Nichol references his first two initials, b and p, with the letters d and b—the letter d is a mirror of the letter b, and the letter b, besides suggesting Barrie, can be turned upside down to form the letter p, suggesting Phillip. Similarly, the three letters all represent half notes on the bass and treble clefs in musical notation. The letter b, for example, simultaneously refers to the second letter of the alphabet, the first letter of the name Barrie, and the various b notes in half measure on the scales. Further, the letters d and b embody a vertical mirroring as well as a horizontal mirroring, thereby connecting to the lines later written: “i found / myself caught up in a) mirror image // (no way to notate the break” (Book 4). Placed beside one another, the lower-case letters d and b form a visual palindrome. Further is the fortuity of both notes serving as the exact middle notes of each clef—d for the bass and b for the treble. Depending on the notes’ placements on the scales, the stems of each half note form the various alphabetic shapes of b, d, and p. The letter i, in the lines “i is singing scale / i hails you,” also signals the poet’s name, in that the i is the only vowel to appear in all three of the poet’s names—Barrie Phillip Nichol. Specifically, the i, which is bpNichol, sings his name, borne out in b’s and p’s, across the reaches of the notational clefs.

Nichol later transforms the characteristics of his name to claim his own personhood:

sense out of nonsense
        N on sense
                       (which is me)

        i spell out changes
        realign essentials

        as i thot to
        sing a balance sing (Book 4)

Nichol imports the N of “Nichol” into the reconstructive move of “nonsense” to the “N on sense,” thereby involving himself in the transition from unmeaning to meaning, all the while claiming an innocence, the implicit pun here, in such a transformation. Besides being evidenced in the selected rhetoric—transitioning from nonsense to sense—Nichol also proclaims and justifies his own inclusion, suggesting that he, as poet and signifier through N, is deserving of this stanzaic positioning. Similarly, the following line maintains the identical aim of authorship in name through the authoring of the lines themselves; “i spell out changes” recalls the i of Barrie Phillip Nichol, and it also stands as self-commentary on the line itself—the i of bpNichol is present in these various signifiers, and the i also commands these changes to authorially occur. Nichol, as poet, governs the conveyance of these changes in the signified, shifting nonsense into the N of sense and “questions to answer / answer’s an A / B / ginning” (Book 4) and the following alphabetic enumeration:

                        i want the world
        absolute & present
        all its elements

        el
           
em

                 
en

                       
t's

        o

             
p q

                       
r

or b d

                    bidet (Book 4)


Suddenly, every N/en represents Nichol, every b/B/be/being/Being represents Barrie, every p represents Phillip, and every i represents the entirety of Barrie Phillip Nichol. In the various mirrors he has erected in but a few of these recent passages—“p q” and “b d,” which are not unlike the relationships he designs between M as an upside-down W and H as a sideways I—letters beyond b, p, and n continuously typify the poet. q and d represent a mirrored or disguised Nichol. The poet claims ownership over his lines by leaving his signature, in any arrangement or rearrangement it may wish to take.

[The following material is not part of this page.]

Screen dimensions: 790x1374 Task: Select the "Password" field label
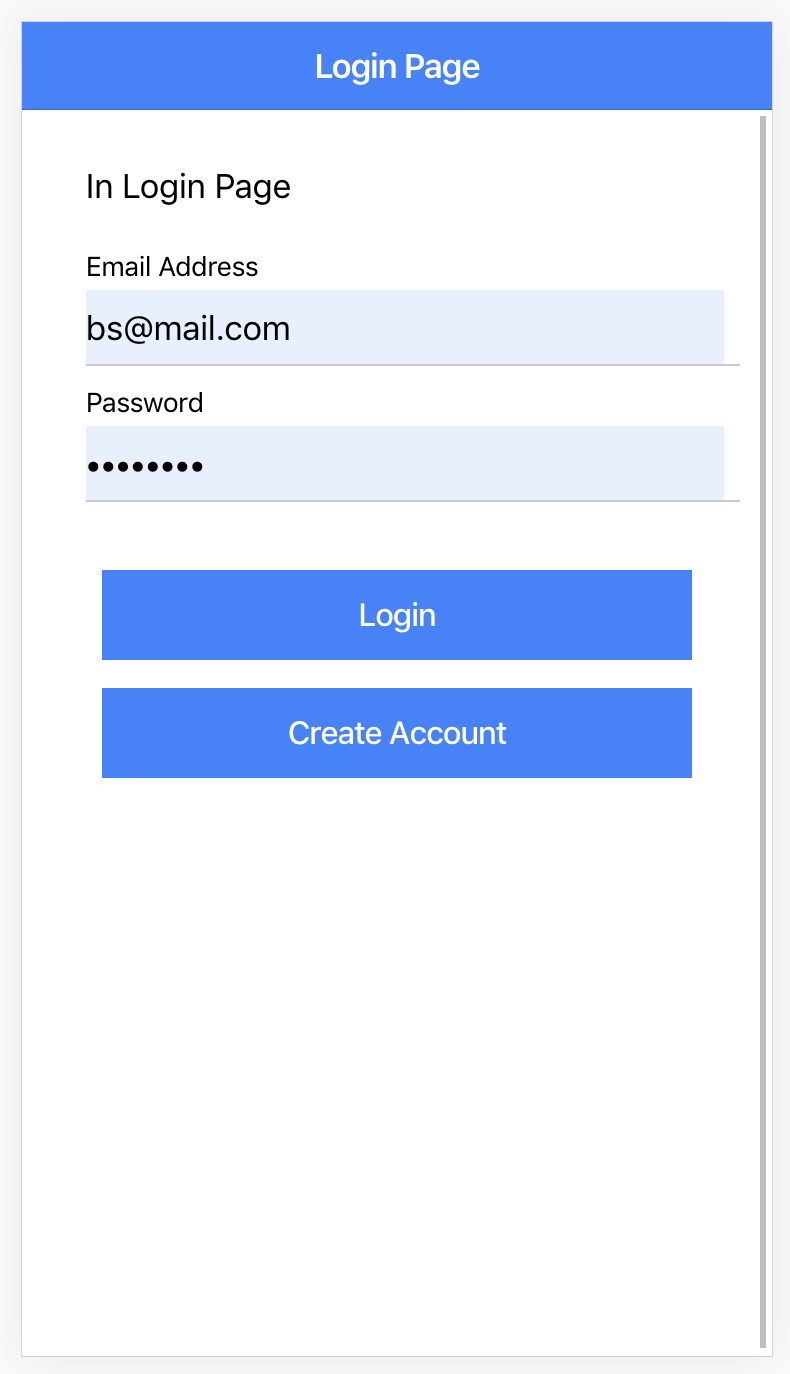[145, 403]
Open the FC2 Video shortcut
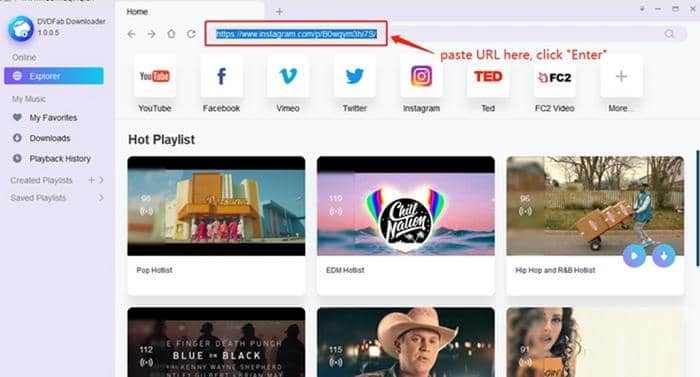 [554, 76]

Nichol has discussed this recurrent word play (or, perhaps, letter play) in comments made in correspondences and interviews with Mary Ellen Solt and Ken Norris. In “A Letter to Mary Ellen Solt” Nichol writes: “the key word was women     i looked at it & saw ‘w’s omen’ & it struck me that W’s omen was that it contained more than itself that it flipped over to become M […] the omen or portent was that i was reading words as sentences that said things about single letters” (116). These same sentiments are echoed in his interview with Ken Norris, suggesting that the letters of a word can be treated syntactically, allowing individual words their own trajectories: “It led me into a lot of things, eventually into Book IV of The Martyrology where I’m reading words as sentences that say things about single letters” (“Interviews: Ken Norris” 241). In the same interview, Nichol expounds upon his poetic process of discovering the doubleness of puns, in which an established letter or word is both a visual symbol and a linguistic conveyance of meaning (and the discussion also raises the third characteristic of sonicism through visuality). Nichol continues his discussion with Norris by situating his own poetry in a semiotics achieved through shifting, visual puns—the semiotics of ancient runes, in particular, allow all letter instances to embody visual meaning:

I really came more to terms with what I think of as the runic potential of the alphabet, which is to say that an ‘a’ is the signifier for an ‘a’ which is the signified and it is itself, so that when you mark down an ‘a’ you are not describing the name of something, you are creating something in the world. At that level of the visuality of the single letter you are creating in the very pure sense of the word, you are creating thingness. (240-1)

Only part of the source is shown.